Translation Workflow: Manual vs. API-Driven
For a site with under 50 pages and 3 locales, manual translation in Webflow's localization panel is efficient. For larger sites or frequent content updates, an API-driven workflow saves time. You can export page content via the Webflow Data API, send it to a translation service (DeepL API, Google Cloud Translation, or a professional translation management system like Crowdin or Phrase), receive the translated content, and push it back to Webflow via the API, targeting the correct locale.
// Automated translation pipeline with DeepL API
const DEEPL_API_KEY = process.env.DEEPL_API_KEY;
async function translateText(text, targetLang) {
const res = await fetch("https://api-free.deepl.com/v2/translate", {
method: "POST",
headers: { "Content-Type": "application/x-www-form-urlencoded" },
body: new URLSearchParams({
auth_key: DEEPL_API_KEY,
text: text,
target_lang: targetLang, // "FR", "DE", "ES", etc.
tag_handling: "html", // preserve HTML formatting
}),
});
const data = await res.json();
return data.translations[0].text;
}
// Translate a batch of CMS items
async function translateCmsItems(items, targetLang) {
return Promise.all(
items.map(async (item) => ({
...item,
fieldData: {
...item.fieldData,
name: await translateText(item.fieldData.name, targetLang),
"post-body": await translateText(
item.fieldData["post-body"],
targetLang
),
"meta-description": await translateText(
item.fieldData["meta-description"],
targetLang
),
},
}))
);
}SEO Checklist for Multilingual Webflow Sites
- Verify hreflang tags on every page — use the hreflang Tags Testing Tool or Screaming Frog
- Include an x-default hreflang pointing to your primary language version
- Translate meta titles and descriptions — do not duplicate English meta across locales
- Translate URL slugs where possible (e.g., /fr/services/ → /fr/nos-services/)

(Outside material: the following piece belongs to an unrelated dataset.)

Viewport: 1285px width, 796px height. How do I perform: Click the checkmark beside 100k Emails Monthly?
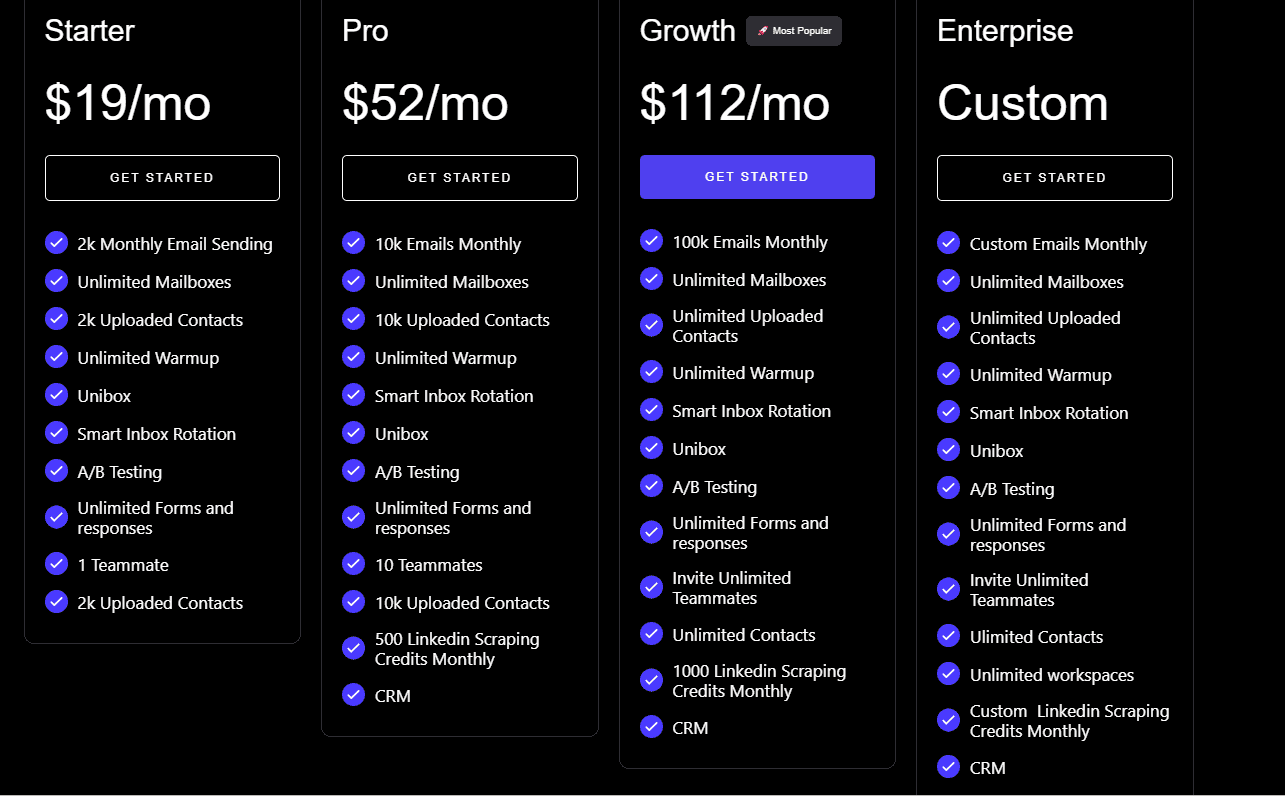pyautogui.click(x=651, y=241)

- Submit each locale's sitemap to Google Search Console
- Set geographic targeting per locale in Search Console if targeting specific countries
- Avoid auto-redirecting users by IP — let Google serve the right version and offer a language switcher
- Ensure canonical tags on localized pages point to themselves, not the English version
- Translate image alt text and Open Graph tags per locale
- Test with Google's URL Inspection tool for each locale to confirm correct indexing
Common Mistakes to Avoid
The most damaging mistake is setting canonical tags on localized pages to point to the English version — this tells Google to ignore the translated pages entirely. Another common error is incomplete hreflang implementation: if page A links to page B in hreflang but page B does not link back to page A, Google may disregard both tags. Always ensure hreflang annotations are reciprocal. Finally, avoid machine-translating content without human review. Low-quality translations hurt user trust and can increase bounce rates, which indirectly harms rankings.
Always use the correct language-region code format. Use 'pt-BR' for Brazilian Portuguese (not 'pt-br' or 'BR'). Use 'zh-Hans' for Simplified Chinese. ISO 639-1 for language, ISO 3166-1 Alpha 2 for region, separated by a hyphen.